So I kind of disappeared for a while, but...it's me again!
And here I was thinking the amoebas got you! Stay clear of that giant green one...
Oh great. They come in green now? I wonder what else I've missed...
Really my ADD meds and my seizure meds got in a fight. I'm not sure who won, but I know I lost. So did my laptop, when I managed to spill two glasses of water into it in the process. Oops.
Thanks very much for sharing your linux server experiences, I've been wondering how that would do. As far as the status window, in theory I could give you a command line option that would not try to load any graphics at all or show any gui at all, but I think that just the unity engine itself won't be satisfied without some kind of presentation layer that it recognizes. Though apparently there is a -nographics command line that the unity player will recognize. If you're feeling brave you might try that.
FYI, the status window won't remain useless; that's where things like "advertise this server", kick/ban, etc will go.
Very strange that it's burning up the cpu like that, as Toll says the server typically runs pretty light.
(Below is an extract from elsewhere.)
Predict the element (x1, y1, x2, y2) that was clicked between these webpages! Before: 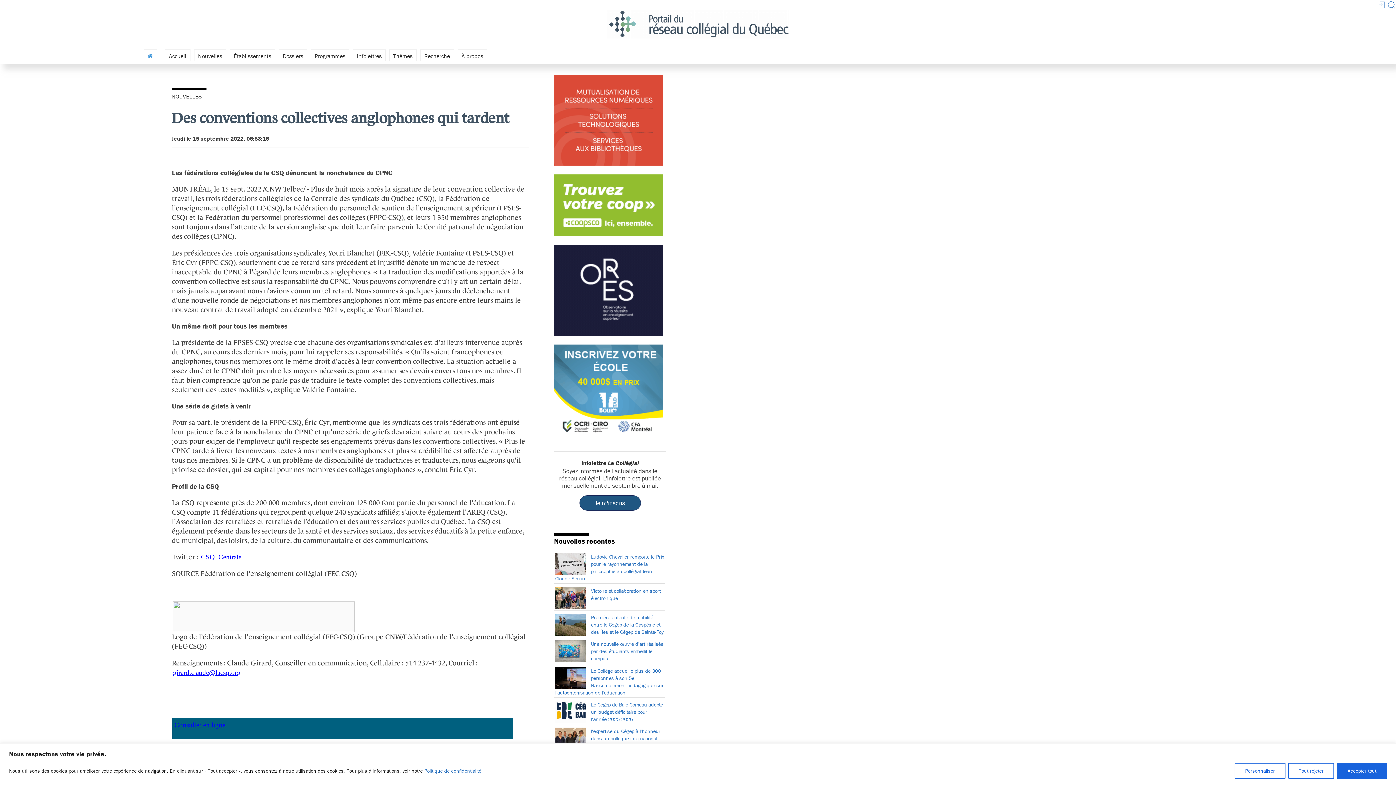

I tried throwing -nographics at it, and there was no change. After trying it on my Windows desktop where I can actually see the results instead of monitoring side effecfs, I'm not surprised; it doesn't do anything.
And I don't mean that the window is necessarily useless for everyone, just that it's completely pointless in my situation, because it's just dumping it into nothingness where no one will ever see it, wasting a bunch of effort to translate D3D calls into OpenGL calls that have to be handled entirely in software just so it can display a bunch of nothing that no one can see.
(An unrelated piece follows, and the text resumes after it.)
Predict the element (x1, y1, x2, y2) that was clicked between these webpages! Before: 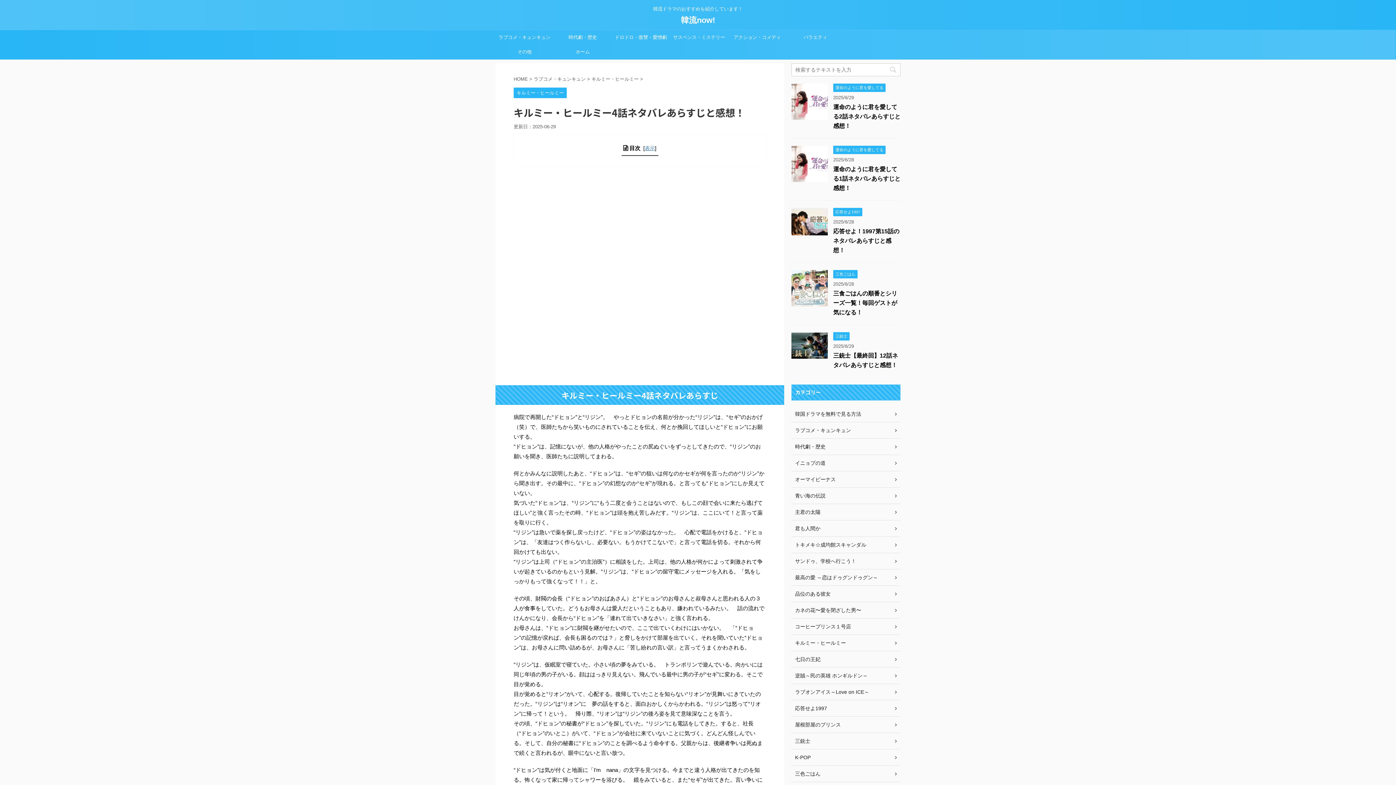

Just to add: yes, that's all there is to those. You look at whatever the current version of the game is, download any zip files you don't already have based on that, and then unzip them in sequence (overwriting each time) into the game folder.
What is the proper way to check the current installed version of the game? If there's somewhere easy to read that from, and if there were some way to check if there are people connected to the server, even if it just wrote it to a file that it updated when it changes, auto-updating when no one's playing (and thus when it's guaranteed to not have chunks open for writing) should be simple enough.
I suppose for a pure CLI-type server, you'd have to create a Linux-compatible release, yes? Since it has to have the Windows API, you have to have Wine, and thus you have to have a GUI running. It would be kicking to have this running on my headless archlinux CLI server, but I don't see that happening 
Well, if you look at how I did it, it is possible. My server is headless. It's a 2U colo box I share with a few friends. If you don't mind installing and running a bunch of stuff on it that's completely unnecessary for everything else you do with your server, it will at least work. Xvfb lets you basically have a non-GUI GUI without any graphics hardware or input devices or anything. It just fakes it all for the sake of things that demand it. As far as Wine and AVWW are concerned, they have an 800x600 screen to draw to, but it's really just a small chunk of RAM. I'm not running anything else on top of that, just the bare minimum to trick them into thinking the hardware is there. It gets a little annoyed when it starts up and can't properly configure the sound or input devices, but it gets over it. Heh.